I have surveyed some of the economic problems faced by Arab countries here.
What about their Human Rights status?
The Political Terror Scale allocates countries to 5 bands, with 1 being the best performers, and 5 being the worst. African countries are here, and other ME countries here.
From the PTS data, we can rank all Arab countries' Human Rights performance.
The data is derived from reports by Amnesty International and the US State Department. Where they agree, one band is given. Where there is disagreement, the AI figure is given first.
This is what each band represents:
Political Terror Scale Levels
1 : Countries under a secure rule of law, people are not imprisoned for their view, and torture is rare or exceptional. Political murders are extremely rare.
2 : There is a limited amount of imprisonment for nonviolent political activity. However, few persons are affected, torture and beatings are exceptional. Political murder is rare.
3 : There is extensive political imprisonment, or a recent history of such imprisonment. Execution or other political murders and brutality may be common. Unlimited detention, with or without a trial, for political views is accepted.
4 : Civil and political rights violations have expanded to large numbers of the population. Murders, disappearances,and torture are a common part of life. In spite of its generality, on this level terror affects those who interest themselves in politics or ideas.
5 : Terror has expanded to the whole population. The leaders of these societies place no limits on the means or thoroughness with which they pursue personal or ideological goals.
For Arab countries, these are the results for 2009:
Israel Occupied Territories 5
Iraq 5/4
Iran 4
Saudi Arabia 4
Syria 4
Yemen 4
Egypt 4/3
Tunisia 3
Turkey 3/4
Jordan 3
Libya 3
Morocco 3
Algeria 3/2
Bahrain 2/1
Qatar 2/1
UAE 2/1
Oman 1
So, well done to Oman, and the worst human rights offender in the region, according to professional assessments by Amnesty and also by their friends in the US State Department, is - Israel.
Incidentally, the UK finds itself in band 2, worse than Bahrain, Qatar, UAE and Oman, and the USA finds itself unranked by the State Department, and ranked 3 by AI.
The great advantage of these objective measurements is that the status of a country can be measured at a glance, instead of relying either on spin from politicians and the corporate media.
It is Green Party policy that the UN should adopt a scale of this kind, and publish each year an assessment of all the countries in the world.

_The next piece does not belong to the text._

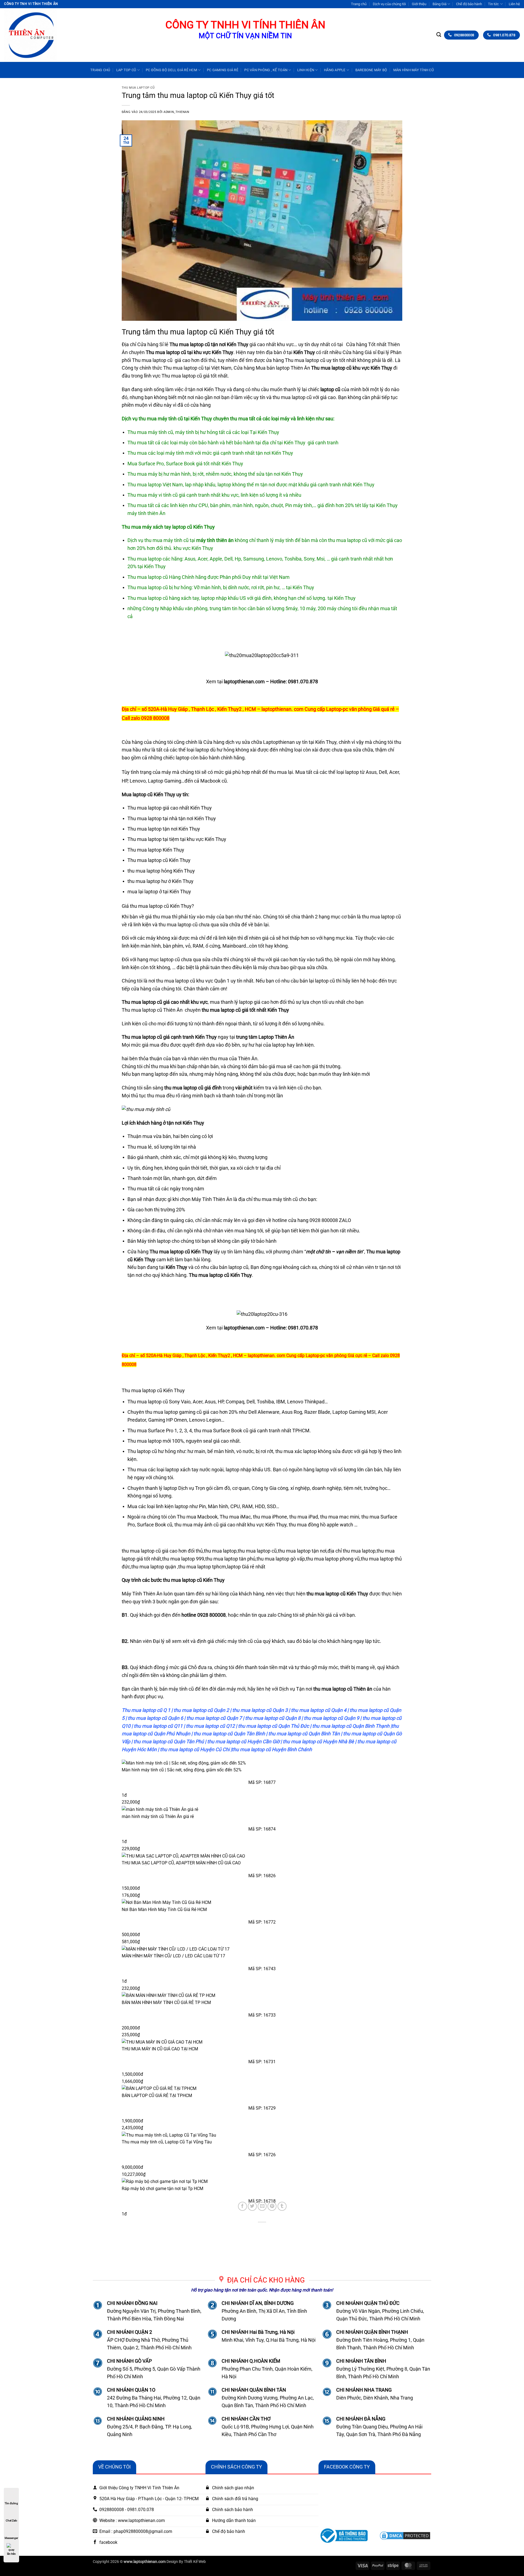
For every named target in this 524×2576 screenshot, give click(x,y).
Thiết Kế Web (195, 2561)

All this needs is development and extension of the UN's Universal Periodic Review.
The UN Global Human Rights Index, when it comes in, will not cure HR abuses at a stroke, but will provide a continuous, universal pressure on all governments to attend more closely to improving their Human Rights performance.
There is another approach to setting out the data, the CIRI Human Rights Data Project, but I find the PTS easier to use.